Datadog is a tool we use for monitoring of application performance, aggregating logs from our servers, and watching some metrics on each of our servers.
It's moderately expensive, so we try to balance the expense of the service with the value we get out of it.
Summary of our DataDog usage is available on this dashboard
We aggregate load balancer and application logs, but try to avoid log monitoring for services which generate vast amounts of logs - like Solr or database servers.
Pricing of Datadog is per-host, and is more expensive if that host is tracking APM (application performance.) So if you want to track things like the memory and CPU of a server it necessitates spending money.
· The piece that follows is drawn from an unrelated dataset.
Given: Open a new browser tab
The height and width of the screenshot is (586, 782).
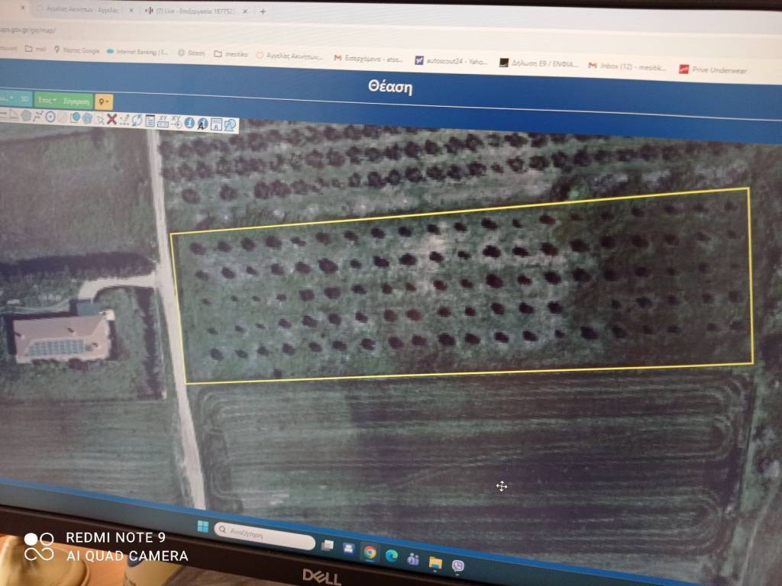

However, if you want to track metrics about one of our HTTP services you can place those checks on one of the boxes we already have and then set up monitoring in the DataDog Web API to use those metrics, which doesn't cost anything extra.
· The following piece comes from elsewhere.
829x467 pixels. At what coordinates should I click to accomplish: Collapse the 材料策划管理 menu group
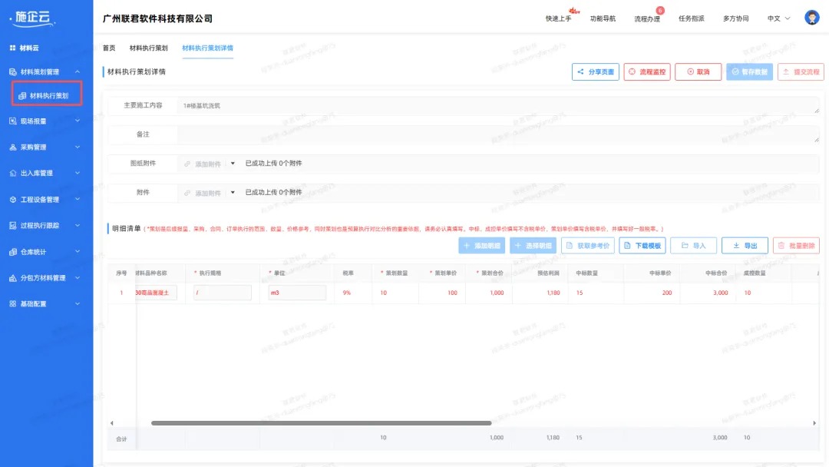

For example, to track SSL certificates configure DPUL to send those metrics -
those boxes are already sending metrics, so it doesn't cost anything extra.
There are two parts - the Ansible
configuration
and the Datadog Monitor which
tracks tls.days_left
.
This is a good trick to use for many of the integrations here: https://docs.datadoghq.com/integrations/
You can get basic uptime tracking of our sites, if internal checks are sufficient, via a similar strategy above with the HTTP Check.
However, if you need cloud-based monitoring you can configure Synthetic Tests. The key to keeping it cheaper is to check as rarely as possible - for many of our sites we check from one location every 5 minutes. Figgy's manifest check configuration is an example.